Onychonema is a genus of green algae, specifically of the Desmidiaceae. Members of the genus have a cosmopolitan distribution.

==Description==
Onychonema consists of cells attached to each other end-to-end, forming chains of cells called pseudofilaments. The cells are strongly constricted at the middle forming a narrow isthmus, forming two halves called semicells. The sinus between the semicells is deep and linear. Semicells are transversely elliptical or reniform, with smooth lateral margins or with spines along the margin. The cell wall may be smooth or porous. Cells are flattened, and therefore ellipsoidal in apical view. Cells are connected to each other at their apices, via two separate capitate extensions (processes). The two processes are obliquely oriented, such that one appears to be in front of the semicell and one appears to be behind it.
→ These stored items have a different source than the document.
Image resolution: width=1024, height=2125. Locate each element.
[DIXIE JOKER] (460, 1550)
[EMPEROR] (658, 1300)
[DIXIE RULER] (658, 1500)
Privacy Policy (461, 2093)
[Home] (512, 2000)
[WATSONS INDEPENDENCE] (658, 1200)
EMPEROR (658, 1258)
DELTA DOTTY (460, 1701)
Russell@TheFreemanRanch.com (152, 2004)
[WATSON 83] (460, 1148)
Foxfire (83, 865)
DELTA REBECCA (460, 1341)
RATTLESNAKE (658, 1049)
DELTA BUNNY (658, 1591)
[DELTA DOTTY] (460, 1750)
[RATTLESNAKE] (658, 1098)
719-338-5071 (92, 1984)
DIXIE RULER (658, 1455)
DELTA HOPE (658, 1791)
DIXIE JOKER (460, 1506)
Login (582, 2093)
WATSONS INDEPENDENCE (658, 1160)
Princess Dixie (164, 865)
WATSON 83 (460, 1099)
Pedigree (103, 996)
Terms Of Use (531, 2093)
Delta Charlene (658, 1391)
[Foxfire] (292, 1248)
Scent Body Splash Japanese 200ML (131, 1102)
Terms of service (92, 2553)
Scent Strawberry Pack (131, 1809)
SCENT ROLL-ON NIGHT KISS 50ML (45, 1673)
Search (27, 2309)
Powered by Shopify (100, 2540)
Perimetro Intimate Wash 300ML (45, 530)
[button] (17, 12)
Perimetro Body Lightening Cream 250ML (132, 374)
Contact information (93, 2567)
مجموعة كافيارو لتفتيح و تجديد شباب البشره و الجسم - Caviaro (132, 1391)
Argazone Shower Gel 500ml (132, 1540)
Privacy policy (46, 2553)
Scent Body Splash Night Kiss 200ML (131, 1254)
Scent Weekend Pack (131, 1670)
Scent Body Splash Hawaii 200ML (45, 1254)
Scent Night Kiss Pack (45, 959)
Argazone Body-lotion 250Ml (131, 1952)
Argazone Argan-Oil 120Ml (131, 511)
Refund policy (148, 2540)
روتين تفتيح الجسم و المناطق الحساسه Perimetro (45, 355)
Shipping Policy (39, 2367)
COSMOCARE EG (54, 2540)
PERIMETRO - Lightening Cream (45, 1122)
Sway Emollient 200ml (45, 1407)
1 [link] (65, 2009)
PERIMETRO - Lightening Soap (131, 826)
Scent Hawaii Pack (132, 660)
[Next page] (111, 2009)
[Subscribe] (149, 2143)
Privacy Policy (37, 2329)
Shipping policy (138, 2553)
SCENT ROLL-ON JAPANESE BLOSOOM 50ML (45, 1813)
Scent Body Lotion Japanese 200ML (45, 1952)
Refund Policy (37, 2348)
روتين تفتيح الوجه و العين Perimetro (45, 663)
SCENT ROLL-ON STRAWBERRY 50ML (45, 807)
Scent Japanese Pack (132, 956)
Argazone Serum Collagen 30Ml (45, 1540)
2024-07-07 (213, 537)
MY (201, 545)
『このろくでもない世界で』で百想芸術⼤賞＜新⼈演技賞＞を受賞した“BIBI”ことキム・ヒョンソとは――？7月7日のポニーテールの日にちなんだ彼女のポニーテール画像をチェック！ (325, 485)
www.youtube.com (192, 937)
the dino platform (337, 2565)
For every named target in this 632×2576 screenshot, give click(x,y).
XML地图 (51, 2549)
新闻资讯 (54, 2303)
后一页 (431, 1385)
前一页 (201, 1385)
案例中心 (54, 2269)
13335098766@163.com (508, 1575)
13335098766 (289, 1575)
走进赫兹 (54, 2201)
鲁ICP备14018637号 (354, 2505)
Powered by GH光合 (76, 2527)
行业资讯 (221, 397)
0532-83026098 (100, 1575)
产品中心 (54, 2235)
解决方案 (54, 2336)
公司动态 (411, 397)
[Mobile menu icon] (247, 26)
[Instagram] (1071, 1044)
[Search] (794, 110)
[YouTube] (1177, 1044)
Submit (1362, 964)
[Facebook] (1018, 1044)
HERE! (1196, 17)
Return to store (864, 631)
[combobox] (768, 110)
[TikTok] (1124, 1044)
The filaments are generally helically twisted and may be surrounded in a sheath of mucilage.

==Taxonomy==
Onychonema is very similar to Sphaerozosma, and sometimes considered to be a synonym (taxonomy) of Sphaerozosma. Onychonema has longer apical processes than Sphaerozosma, and are attached lower on the cell such that they appear to overlap with the cell. Sphaerozosma, in contrast, has short processes that are attached very close to each other on the apex of the cell. In addition, in Onychonema has a large pad of mucilage between neighboring semicells, while in Sphaerozosma the mucilage surrounds only the apical processes.